Segundo caso suspeito em um mês

Este é o segundo caso suspeito de ebola em São Paulo em pouco mais de um mês. Em maio, um homem de 37 anos, também vindo da República Democrática do Congo, foi investigado com os mesmos protocolos de vigilância e isolamento.

As análises do Instituto Adolfo Lutz para o primeiro paciente descartaram o ebola. Ele foi diagnosticado com meningite meningocócica, uma infecção bacteriana grave, mas não relacionada ao vírus africano.

O homem permanece internado no Emílio Ribas, com um quadro de saúde que evolui favoravelmente.

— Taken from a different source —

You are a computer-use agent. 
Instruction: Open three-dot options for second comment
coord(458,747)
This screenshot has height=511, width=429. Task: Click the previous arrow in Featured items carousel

A rapidez na exclusão do ebola e no diagnóstico correto de meningite ressalta a capacidade do sistema de vigilância. Isso evita pânico desnecessário enquanto garante o tratamento adequado para a condição real do paciente, demonstrando a eficácia dos procedimentos.

O que é a doença pelo vírus Ebola

A doença pelo vírus ebola é uma infecção grave e frequentemente letal. Sua transmissão ocorre de pessoa para pessoa, mas somente quando o indivíduo infectado já apresenta sintomas, como febre, dor de cabeça intensa, dor muscular, fraqueza, diarreia, vômitos e, em alguns casos, hemorragias internas e externas.

O contágio se dá por contato direto ou indireto com sangue, fluidos corporais ou secreções. Isso inclui fezes, urina, saliva, sêmen, ou mesmo o contato com superfícies e objetos contaminados por esses materiais.

É importante frisar: o vírus não se transmite pelo ar. Esta característica da doença orienta as medidas de prevenção e controle, focadas em higiene rigorosa e manejo seguro de pacientes.

A Organização Pan-Americana da Saúde (Opas) indica uma alta taxa de mortalidade. No surto atual na República Democrática do Congo, essa taxa varia entre 55% e 60% dos casos, um patamar elevado mesmo para doenças infecciosas.

A doença foi identificada pela primeira vez em 1976, em uma aldeia próxima ao rio Ebola, na República Democrática do Congo. Desde então, a África registrou diversos surtos, com diferentes cepas do vírus.

A vigilância epidemiológica global permanece atenta aos movimentos do vírus e às respostas de saúde pública nos países afetados e em risco, buscando evitar a propagação para outras regiões do mundo.

Contexto

A ameaça do ebola impulsiona a manutenção de sistemas de vigilância epidemiológica robustos em países com grande fluxo internacional, como o Brasil. Embora nunca tenha registrado um caso confirmado, a estrutura de resposta a doenças infecciosas de alta periculosidade é constantemente testada por alertas como o atual. A rápida identificação e isolamento de pacientes com histórico de viagem para áreas de risco são a primeira linha de defesa, atuando como um bloqueio sanitário. Isso minimiza a possibilidade de introdução e disseminação do vírus, protegendo a saúde pública e a economia nacional. A experiência recente com a pandemia de COVID-19 reforçou a importância desses protocolos e da colaboração internacional em um mundo interconectado.